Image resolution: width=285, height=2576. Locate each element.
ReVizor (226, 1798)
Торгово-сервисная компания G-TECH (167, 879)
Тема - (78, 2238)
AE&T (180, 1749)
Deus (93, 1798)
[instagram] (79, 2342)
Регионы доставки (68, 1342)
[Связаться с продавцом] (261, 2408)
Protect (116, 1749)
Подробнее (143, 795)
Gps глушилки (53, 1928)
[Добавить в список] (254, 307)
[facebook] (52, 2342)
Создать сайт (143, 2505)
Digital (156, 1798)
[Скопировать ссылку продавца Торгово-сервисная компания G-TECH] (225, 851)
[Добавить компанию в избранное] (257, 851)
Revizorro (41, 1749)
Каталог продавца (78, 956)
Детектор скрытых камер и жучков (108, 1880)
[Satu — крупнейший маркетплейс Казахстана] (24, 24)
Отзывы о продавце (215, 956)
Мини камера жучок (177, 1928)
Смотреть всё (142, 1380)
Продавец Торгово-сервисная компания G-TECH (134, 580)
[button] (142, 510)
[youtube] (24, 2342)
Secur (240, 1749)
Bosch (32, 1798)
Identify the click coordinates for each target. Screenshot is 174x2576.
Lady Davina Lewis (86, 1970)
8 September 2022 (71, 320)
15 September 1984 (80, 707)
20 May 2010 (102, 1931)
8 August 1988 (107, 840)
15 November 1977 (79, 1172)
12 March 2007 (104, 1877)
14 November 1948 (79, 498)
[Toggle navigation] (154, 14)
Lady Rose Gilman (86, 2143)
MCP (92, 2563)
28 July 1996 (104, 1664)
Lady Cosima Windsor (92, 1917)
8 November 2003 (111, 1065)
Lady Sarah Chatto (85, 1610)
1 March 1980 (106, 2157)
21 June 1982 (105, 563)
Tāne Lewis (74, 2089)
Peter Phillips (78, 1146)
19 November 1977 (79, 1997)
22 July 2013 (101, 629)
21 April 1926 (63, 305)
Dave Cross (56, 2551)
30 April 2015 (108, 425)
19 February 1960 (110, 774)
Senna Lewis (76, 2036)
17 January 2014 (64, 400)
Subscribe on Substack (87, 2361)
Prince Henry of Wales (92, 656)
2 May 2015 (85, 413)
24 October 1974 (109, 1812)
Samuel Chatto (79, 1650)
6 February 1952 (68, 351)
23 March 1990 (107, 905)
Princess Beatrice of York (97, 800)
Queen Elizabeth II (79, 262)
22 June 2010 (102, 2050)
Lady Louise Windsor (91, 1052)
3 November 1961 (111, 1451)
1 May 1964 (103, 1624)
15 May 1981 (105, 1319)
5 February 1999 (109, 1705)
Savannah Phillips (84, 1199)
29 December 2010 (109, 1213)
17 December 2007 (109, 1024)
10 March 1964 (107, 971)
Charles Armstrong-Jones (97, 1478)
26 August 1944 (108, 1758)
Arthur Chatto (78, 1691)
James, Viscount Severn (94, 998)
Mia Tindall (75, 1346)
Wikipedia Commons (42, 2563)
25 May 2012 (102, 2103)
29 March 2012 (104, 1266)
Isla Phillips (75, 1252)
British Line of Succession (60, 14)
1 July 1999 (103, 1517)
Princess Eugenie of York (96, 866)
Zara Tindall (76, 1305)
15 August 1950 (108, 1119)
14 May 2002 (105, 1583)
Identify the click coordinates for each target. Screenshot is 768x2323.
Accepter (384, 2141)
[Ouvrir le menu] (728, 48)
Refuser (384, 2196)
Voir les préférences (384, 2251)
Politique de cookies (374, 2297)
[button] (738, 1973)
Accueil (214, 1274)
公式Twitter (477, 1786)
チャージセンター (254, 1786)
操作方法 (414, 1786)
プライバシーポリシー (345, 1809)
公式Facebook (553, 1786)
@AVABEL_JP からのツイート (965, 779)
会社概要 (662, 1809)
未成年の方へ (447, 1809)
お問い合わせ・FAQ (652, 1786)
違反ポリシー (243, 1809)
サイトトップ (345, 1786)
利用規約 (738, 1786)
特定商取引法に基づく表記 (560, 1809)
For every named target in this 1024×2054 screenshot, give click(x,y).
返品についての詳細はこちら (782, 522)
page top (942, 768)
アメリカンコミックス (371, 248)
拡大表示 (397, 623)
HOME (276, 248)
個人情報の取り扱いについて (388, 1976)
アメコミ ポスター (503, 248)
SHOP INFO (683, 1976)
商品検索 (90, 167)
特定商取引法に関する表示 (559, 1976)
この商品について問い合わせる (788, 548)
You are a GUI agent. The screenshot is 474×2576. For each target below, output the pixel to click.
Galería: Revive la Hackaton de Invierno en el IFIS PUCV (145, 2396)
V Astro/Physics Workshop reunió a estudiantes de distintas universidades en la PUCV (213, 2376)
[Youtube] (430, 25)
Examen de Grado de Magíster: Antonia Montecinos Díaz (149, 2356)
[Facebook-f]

---------------

## [Your objective]
Produce the records once again, exactly as they stand above.

## [Output]
Image resolution: width=285, height=2576. Locate each element.
ReVizor (226, 1798)
Торгово-сервисная компания G-TECH (167, 879)
Тема - (78, 2238)
AE&T (180, 1749)
Deus (93, 1798)
[instagram] (79, 2342)
Регионы доставки (68, 1342)
[Связаться с продавцом] (261, 2408)
Protect (116, 1749)
Подробнее (143, 795)
Gps глушилки (53, 1928)
[Добавить в список] (254, 307)
[facebook] (52, 2342)
Создать сайт (143, 2505)
Digital (156, 1798)
[Скопировать ссылку продавца Торгово-сервисная компания G-TECH] (225, 851)
[Добавить компанию в избранное] (257, 851)
Revizorro (41, 1749)
Каталог продавца (78, 956)
Детектор скрытых камер и жучков (108, 1880)
[Satu — крупнейший маркетплейс Казахстана] (24, 24)
Отзывы о продавце (215, 956)
Мини камера жучок (177, 1928)
Смотреть всё (142, 1380)
Продавец Торгово-сервисная компания G-TECH (134, 580)
[button] (142, 510)
[youtube] (24, 2342)
Secur (240, 1749)
Bosch (32, 1798)
Identify the click coordinates for each target. Screenshot is 174x2576.
Lady Davina Lewis (86, 1970)
8 September 2022 (71, 320)
15 September 1984 (80, 707)
20 May 2010 (102, 1931)
8 August 1988 (107, 840)
15 November 1977 (79, 1172)
12 March 2007 (104, 1877)
14 November 1948 (79, 498)
[Toggle navigation] (154, 14)
Lady Rose Gilman (86, 2143)
MCP (92, 2563)
28 July 1996 (104, 1664)
Lady Cosima Windsor (92, 1917)
8 November 2003 (111, 1065)
Lady Sarah Chatto (85, 1610)
1 March 1980 (106, 2157)
21 June 1982 (105, 563)
Tāne Lewis (74, 2089)
Peter Phillips (78, 1146)
19 November 1977 (79, 1997)
22 July 2013 (101, 629)
21 April 1926 (63, 305)
Dave Cross (56, 2551)
30 April 2015 (108, 425)
19 February 1960 (110, 774)
Senna Lewis (76, 2036)
17 January 2014 (64, 400)
Subscribe on Substack (87, 2361)
Prince Henry of Wales (92, 656)
2 May 2015 (85, 413)
24 October 1974 (109, 1812)
Samuel Chatto (79, 1650)
6 February 1952 (68, 351)
23 March 1990 (107, 905)
Princess Beatrice of York (97, 800)
Queen Elizabeth II (79, 262)
22 June 2010 (102, 2050)
Lady Louise Windsor (91, 1052)
3 November 1961 (111, 1451)
1 May 1964 (103, 1624)
15 May 1981 (105, 1319)
5 February 1999 (109, 1705)
Savannah Phillips (84, 1199)
29 December 2010 (109, 1213)
17 December 2007 (109, 1024)
10 March 1964 (107, 971)
Charles Armstrong-Jones (97, 1478)
26 August 1944 (108, 1758)
Arthur Chatto (78, 1691)
James, Viscount Severn (94, 998)
Mia Tindall (75, 1346)
Wikipedia Commons (42, 2563)
25 May 2012 (102, 2103)
29 March 2012 (104, 1266)
Isla Phillips (75, 1252)
British Line of Succession (60, 14)
1 July 1999 (103, 1517)
Princess Eugenie of York (96, 866)
Zara Tindall (76, 1305)
15 August 1950 (108, 1119)
14 May 2002 (105, 1583)
Identify the click coordinates for each target. Screenshot is 768x2323.
Accepter (384, 2141)
[Ouvrir le menu] (728, 48)
Refuser (384, 2196)
Voir les préférences (384, 2251)
Politique de cookies (374, 2297)
[button] (738, 1973)
Accueil (214, 1274)
公式Twitter (477, 1786)
チャージセンター (254, 1786)
操作方法 (414, 1786)
プライバシーポリシー (345, 1809)
公式Facebook (553, 1786)
@AVABEL_JP からのツイート (965, 779)
会社概要 (662, 1809)
未成年の方へ (447, 1809)
お問い合わせ・FAQ (652, 1786)
違反ポリシー (243, 1809)
サイトトップ (345, 1786)
利用規約 (738, 1786)
特定商取引法に基づく表記 (560, 1809)
For every named target in this 1024×2054 screenshot, give click(x,y).
返品についての詳細はこちら (782, 522)
page top (942, 768)
アメリカンコミックス (371, 248)
拡大表示 (397, 623)
HOME (276, 248)
個人情報の取り扱いについて (388, 1976)
アメコミ ポスター (503, 248)
SHOP INFO (683, 1976)
商品検索 (90, 167)
特定商取引法に関する表示 (559, 1976)
この商品について問い合わせる (788, 548)
You are a GUI agent. The screenshot is 474×2576. For each target below, output the pixel to click.
Galería: Revive la Hackaton de Invierno en el IFIS PUCV (145, 2396)
V Astro/Physics Workshop reunió a estudiantes de distintas universidades en la PUCV (213, 2376)
[Youtube] (430, 25)
Examen de Grado de Magíster: Antonia Montecinos Díaz (149, 2356)
[Facebook-f]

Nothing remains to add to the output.